Kontrakt Brazylijczyka wygasa 31 grudnia i w każdej chwili może się okazać, że odchodzi z Legii. Tym bardziej że o takim scenariuszu już rozpisuje się prasa. Kilka dni temu "Super Express" poinformował, że 26-latkem interesują się dwa kluby z Turcji (Kasimpasa i Osmanlispor), które oferują piłkarzowi nawet milion euro za rok gry, czyli o wiele więcej od Legii - ta podobno oferuje mu połowę tej kwoty.

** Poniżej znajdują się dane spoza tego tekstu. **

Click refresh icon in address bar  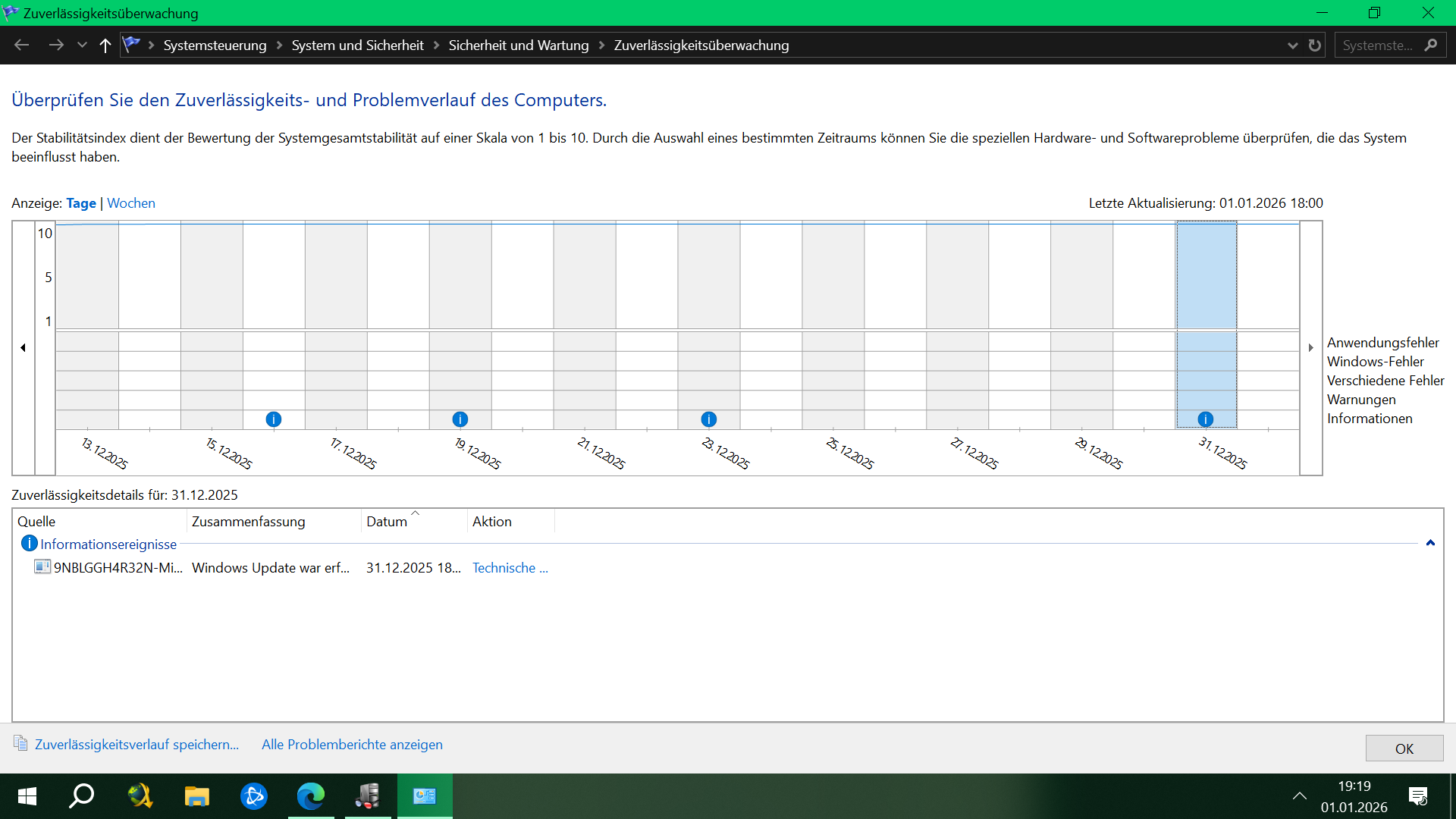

- Pojawia się dużo plotek na temat Guilherme. Ale istnieje szansa, że opuści nas zimą - przyznał ostatnio Jozak. - Z zawodowego punktu widzenia, jeśli dostanie bardzo dobrą ofertę, zapewne będziemy musieli pozwolić mu odejść. Natomiast z punktu widzenia osobistego i emocjonalnego, chyba skonam ze smutku, jeśli tak się stanie - dodał trener Legii.
I dalej zachwalał swojego pomocnika: - On ma niesamowitą osobowość i wiele daje drużynie. Cieszy mnie, że jego wkład dostrzegają też kibice. Było to widać, chociażby podczas zejścia jego z boiska w spotkaniu z Górnikiem Zabrze [fani na stadionie Legii skandowali jego nazwisko]. Mam nadzieję, że zechce pozostać w Warszawie. Jego wkład w zespół jest nieoceniony.
- Wszyscy wiedzą, że prowadzę rozmowy z Legią oraz z innymi klubami na temat mojego kontraktu. Już mówiłem wcześniej, że chciałbym zostać. No ale zobaczymy, jak będzie. W tej chwili szanse na odejście oceniam 50 na 50. Wszyscy wiedzą, że moja żona jest w ciąży i w lutym będzie rodziła. Spróbuję wybrać najlepszą opcję dla wszystkich - powiedział Guilherme po ostatnim meczu z Koroną w Kielcach (2:3), gdzie z powodu urazu opuścił boisko jeszcze w pierwszej połowie.
Guilherme trafił do Legii w styczniu 2014 roku z Ole Brasil. Po roku został wykupiony za 250 tys. euro. W tej chwili jest jednym z najlepszych, o ile nie najlepszym, piłkarzy warszawskiego klubu.